## TRAVAIL DEMANDÉ
a) Traduisez en anglais la phrase suivante, tirée du texte sur la réforme de l'OMC : « Les vrais patrons de l’OMC sont les Etats membres. »
b) D'après le texte sur la réforme de l'OMC, combien d'États membres l'organisation compte-t-elle ?
c) Poursuivez le texte sur la réforme de l'OMC après sa dernière phrase.

===== TEXTE CITÉ =====

Une nouvelle gouvernance
Une remise à plat de l’OMC est pourtant indispensable. Obtenir un consensus entre les 164 Etats membres est devenu quasi impossible. Face à ce constat, les pays sont tentés de signer des accords bilatéraux à la portée forcément limitée. Il est urgent de réfléchir à une nouvelle gouvernance et à une réforme du mode de fonctionnement de l’organisation.
Le premier point concerne le pouvoir réel d’une direction générale qui n’en a que le nom. Les vrais patrons de l’OMC sont les Etats membres. Sans un renforcement de l’autorité des instances dirigeantes pour obtenir des compromis et définir les priorités, l’organisation est condamnée à rester une tour de Babel ingérable.
Sur le plan du fonctionnement, il faut revenir à plus de modestie, en passant du multilatéralisme au plurilatéralisme. Parvenir à des accords à quelques dizaines de pays est plus facile qu’à 164. Même moins ambitieuse, la méthode aurait le mérite de déclencher un élan. Mieux vaut que quelques-uns progressent, plutôt que de condamner tout le monde à la paralysie.

===== ENTRÉES FOURNIES =====

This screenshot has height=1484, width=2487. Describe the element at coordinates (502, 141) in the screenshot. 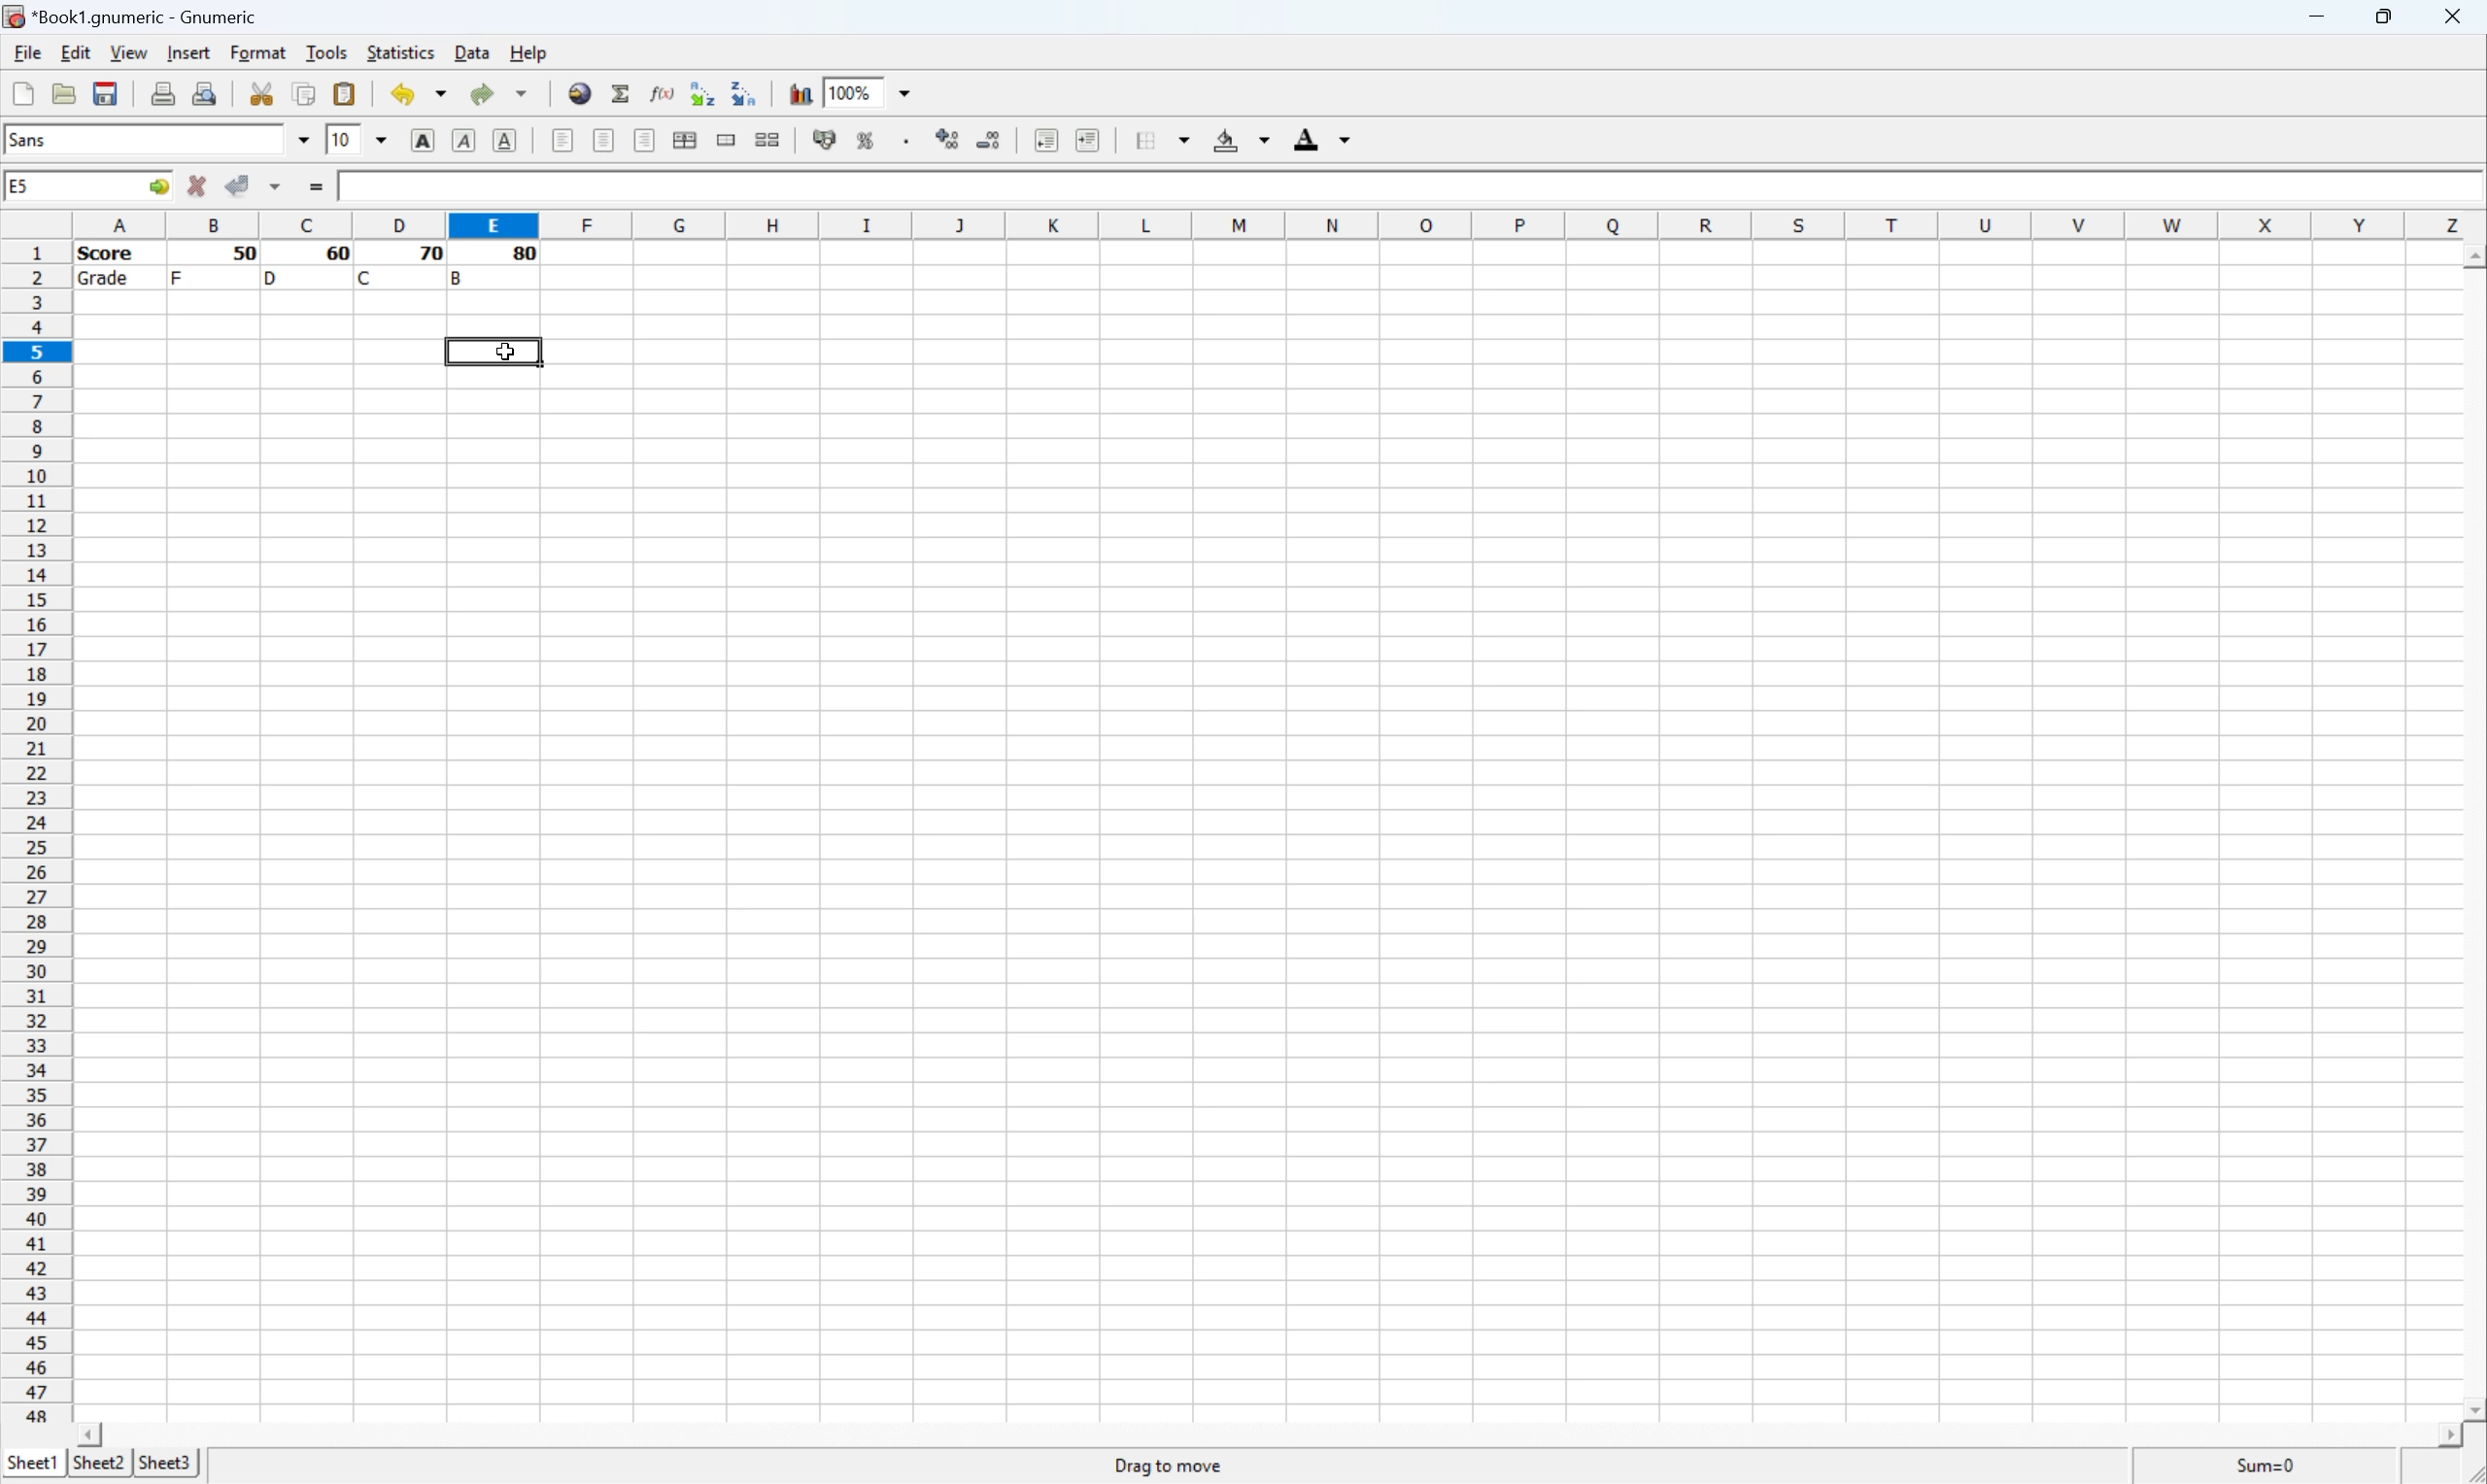

I see `Underline` at that location.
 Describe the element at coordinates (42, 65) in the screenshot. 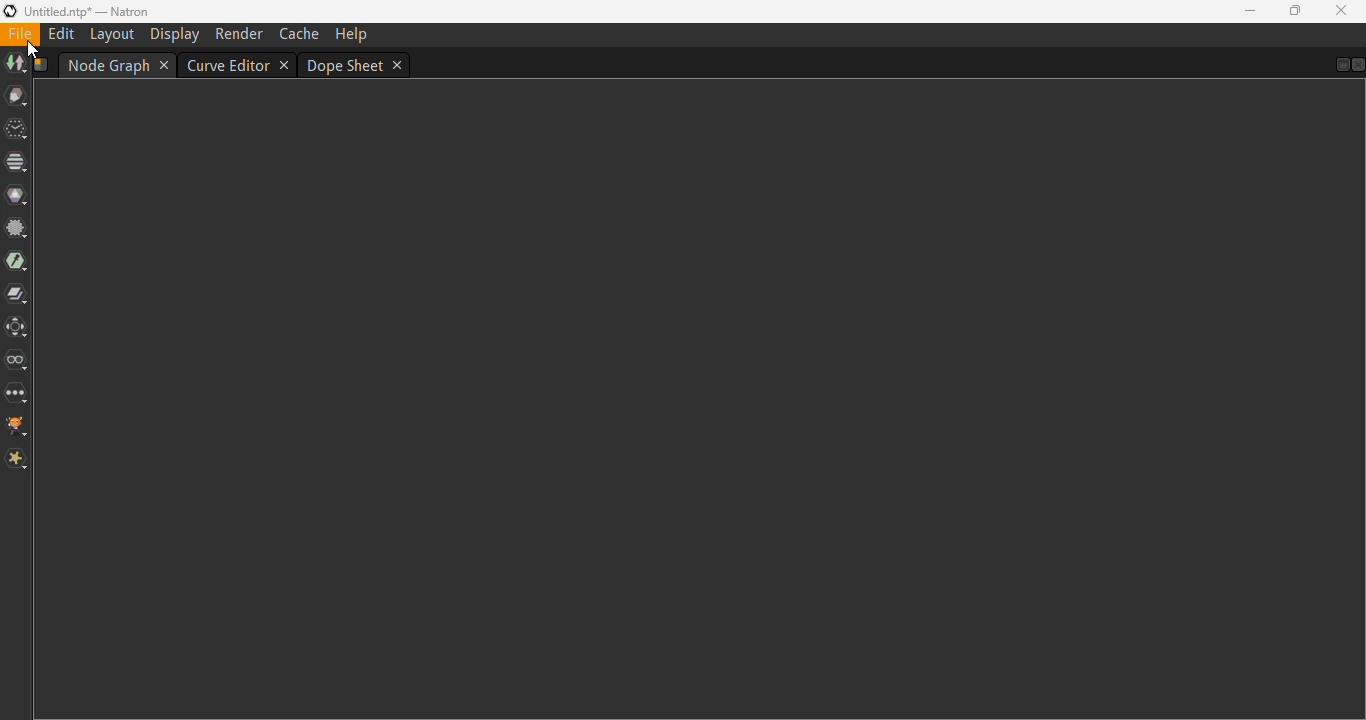

I see `script name: pane 3` at that location.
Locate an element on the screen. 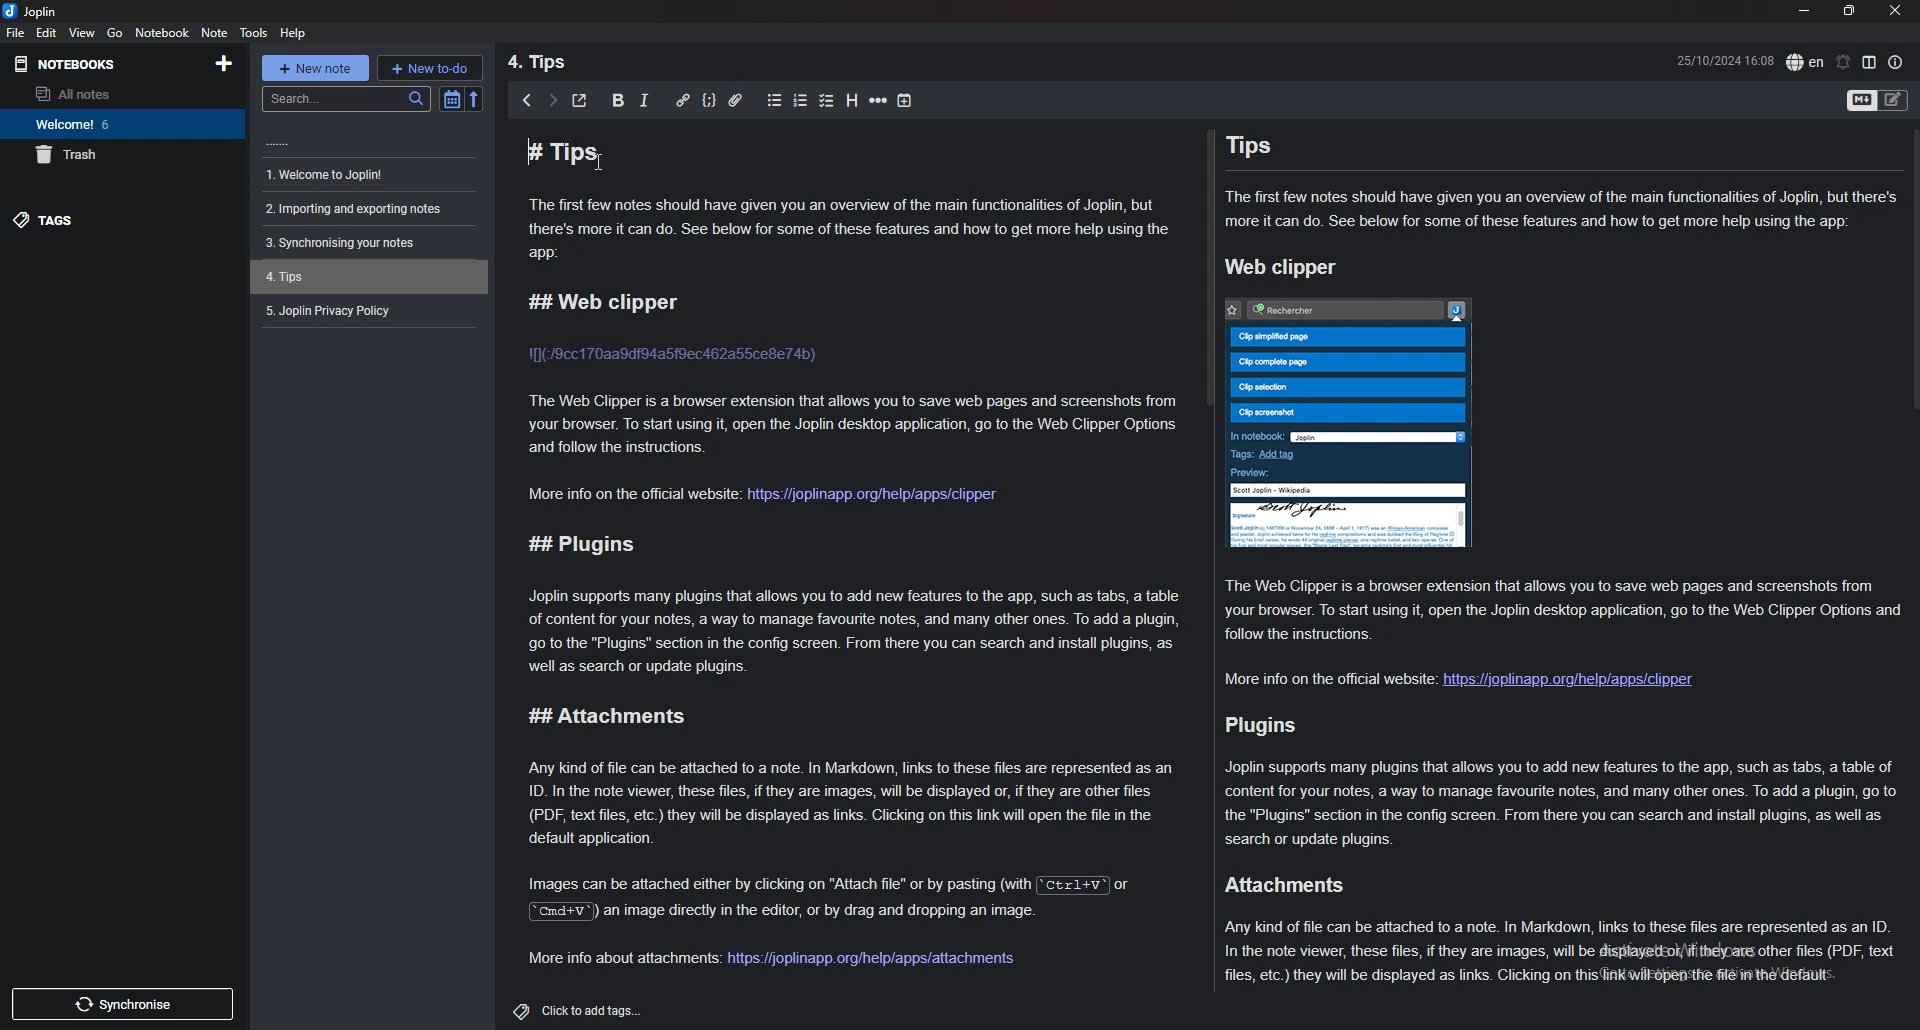 This screenshot has height=1030, width=1920.  is located at coordinates (476, 101).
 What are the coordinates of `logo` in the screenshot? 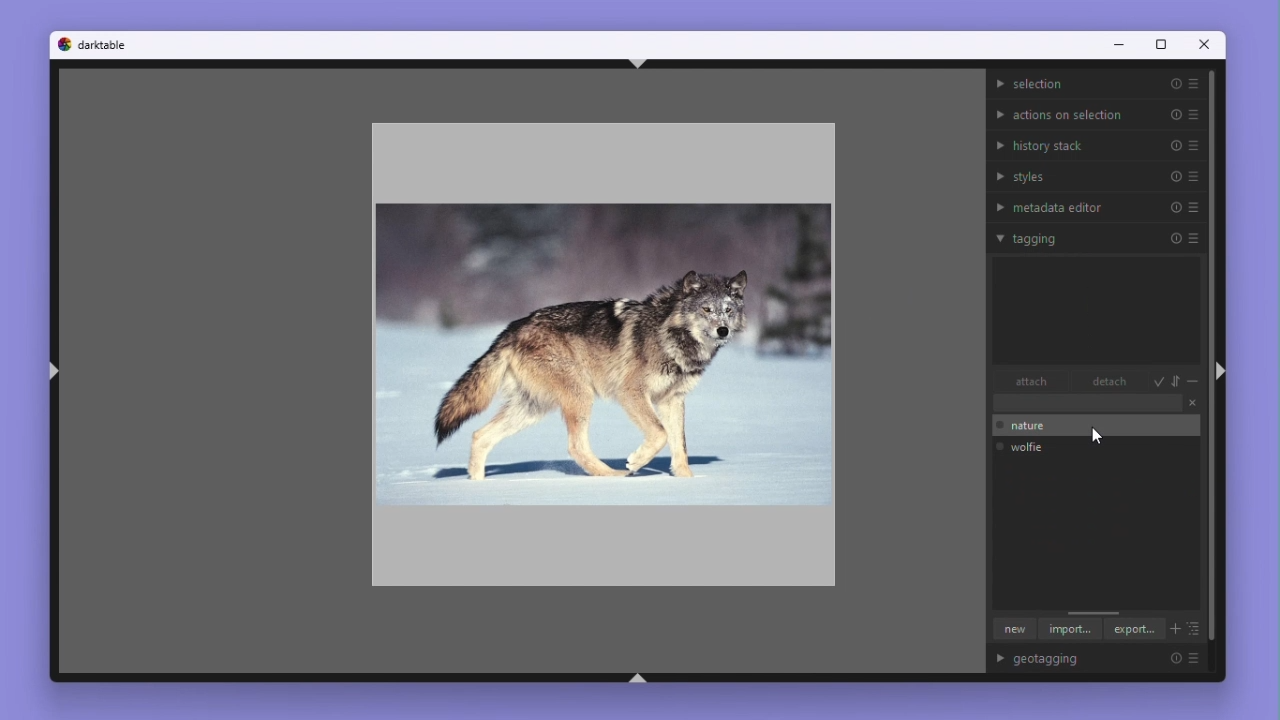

=====

## RÉSULTATS DE L'EXERCICE
a) The real bosses of the WTO are the member states.

b) 164.

c)
L’OMC doit également évoluer sur les sujets dont elle s’empare. Les barrières douanières sont longtemps restées le principal obstacle aux échanges internationaux. Mais, aujourd’hui, les enjeux se portent de plus en plus sur la numérisation de l’économie et la transition écologique. Se fixer des règles communes dans ces domaines devient impératif. Malgré ses imperfections, l’OMC a le mérite d’exister. Son obsolescence programmée se traduirait inévitablement par le retour de la loi du plus fort au moment où les inégalités entre le Sud et le Nord recommencent à se creuser. La réparer est une urgence.